TORINO – Duro colpo della polizia assestato alla ‘ndrangheta di Reggio Calabria. Al centro delle indagini della Direzione distrettuale antimafia reggina diversi episodi di corruzione ed estorsione ricondotti alle cosche di Serraino e Libri, attive nel quartiere di San Sperato e nella frazione Gallina, a Cardeto, e in Gambarie d’Aspromonte.

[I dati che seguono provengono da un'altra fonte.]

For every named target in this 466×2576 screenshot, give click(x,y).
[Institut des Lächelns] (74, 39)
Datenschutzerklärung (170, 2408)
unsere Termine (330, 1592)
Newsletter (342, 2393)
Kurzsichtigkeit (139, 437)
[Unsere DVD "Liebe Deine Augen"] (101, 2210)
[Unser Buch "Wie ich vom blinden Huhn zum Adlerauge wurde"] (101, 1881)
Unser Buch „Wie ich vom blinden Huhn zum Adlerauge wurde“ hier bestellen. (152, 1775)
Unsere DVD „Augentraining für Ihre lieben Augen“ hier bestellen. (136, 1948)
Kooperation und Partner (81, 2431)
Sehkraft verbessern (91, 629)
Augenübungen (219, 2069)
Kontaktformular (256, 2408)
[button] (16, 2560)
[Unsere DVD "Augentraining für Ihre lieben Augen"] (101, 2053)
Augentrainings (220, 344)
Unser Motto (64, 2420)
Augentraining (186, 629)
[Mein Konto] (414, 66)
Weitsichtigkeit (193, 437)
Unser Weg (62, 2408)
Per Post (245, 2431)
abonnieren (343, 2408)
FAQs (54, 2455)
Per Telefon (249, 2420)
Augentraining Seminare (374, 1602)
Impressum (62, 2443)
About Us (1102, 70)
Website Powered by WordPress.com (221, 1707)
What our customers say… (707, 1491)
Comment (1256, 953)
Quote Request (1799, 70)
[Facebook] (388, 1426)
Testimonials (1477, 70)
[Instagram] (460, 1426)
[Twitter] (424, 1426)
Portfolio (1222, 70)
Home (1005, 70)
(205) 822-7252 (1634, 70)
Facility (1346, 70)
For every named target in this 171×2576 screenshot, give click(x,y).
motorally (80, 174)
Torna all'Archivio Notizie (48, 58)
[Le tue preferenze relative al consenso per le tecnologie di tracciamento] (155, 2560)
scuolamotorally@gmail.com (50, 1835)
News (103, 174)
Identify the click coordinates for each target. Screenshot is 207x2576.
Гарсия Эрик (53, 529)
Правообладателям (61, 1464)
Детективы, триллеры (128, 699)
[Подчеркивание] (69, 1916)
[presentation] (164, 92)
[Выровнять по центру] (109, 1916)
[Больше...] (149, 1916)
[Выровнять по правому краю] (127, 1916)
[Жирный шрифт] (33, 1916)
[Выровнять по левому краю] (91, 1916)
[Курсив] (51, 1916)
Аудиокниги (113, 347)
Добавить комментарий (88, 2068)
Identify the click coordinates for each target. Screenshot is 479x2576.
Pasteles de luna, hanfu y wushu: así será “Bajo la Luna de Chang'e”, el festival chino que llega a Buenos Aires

Dodici le persone a finite in manette – 11 in carcere e una ai domiciliari – tra cui figurano elementi di vertice, luogotenenti e affiliati dell’organizzazione. Tutti ritenuti responsabili di associazione mafiosa e, a vario titolo, di estorsione, intestazione fittizia di beni, danneggiamento, porto e detenzione illegale di armi da fuoco, corruzione per atti contrari ai doveri d’ufficio, illecita concorrenza con violenza o minaccia, incendio, aggravati dalla circostanza del metodo e dell’agevolazione mafiosa. Vittime delle estorsioni erano imprenditori e commercianti ai quali venivano imposti anche beni o servizi. I proventi delle attività illecite venivano poi reimpiegati bar e negozi di frutta, intestasti a complici o a prestanomi.

Arrestato anche il boss

Tra gli arrestati c’è Maurizio Cortese, boss di San Sperato, ritenuto dagli inquirenti il vertice della cosca Serraino e catturato da latitante nel 2017. Cortese è genero di Paolo Pitasi, già uomo di fiducia di Francesco Serraino, il ‘boss della montagna’, assassinato durante la seconda guerra di ‘ndrangheta. Secondo le ricostruzioni, Cortese riusciva a gestire dal carcere gli affari della cosca attraverso i colloqui con la moglie, i messaggi agli affiliati. Ma anche ai cellulari introdotti nel penitenziario. In particolare, dall’indagine sono emersi diversi elementi che dimostrerebbero come il capo cosca avesse a disposizione un cellulare, ritrovato il 9 aprile 2019 dalla polizia penitenziaria, con il quale avrebbe comunicato in via riservata con l’esterno e avrebbe “impartito disposizioni” alla consorte, che faceva da ‘postina’, e ad altri sodali.

Le indagini

La cosca dei Serraino “ha trovato la sua forza anche nei legami coltivati con esponenti carismatici” di altre famiglie di Reggio Calabria, che “ne hanno determinato il graduale potenziamento e l’ascesa al vertice”. Lo si legge nella ricostruzione della questura. “Strettissimo” il legame con i capi storici della cosca Labate, egemone nei quartieri di Gebbione e Sbarre, “proficuo” il rapporto con la cosca Libri di Cannavò, “stabili” le relazioni con la cosca De Stefano-Tegano. E in particolare con uno storico esponente del clan di Archi, arrestato di recente. Tramite il quale avrebbe ottenuto anche l’autorizzazione preventiva ad aprire un bar in una zona non sottoposta al controllo della cosca di cui era capo “nel rispetto delle regole della ‘ndrangheta”.

Fondamentali le intercettazioni che hanno fatto emergere le dinamiche criminali e gli episodi di estorsioni “che hanno determinato il graduale rafforzamento della cosca Serraino e in particolare dell’articolazione di San Sperato diretta dal boss”, e le dichiarazioni di alcuni collaboratori di giustizia.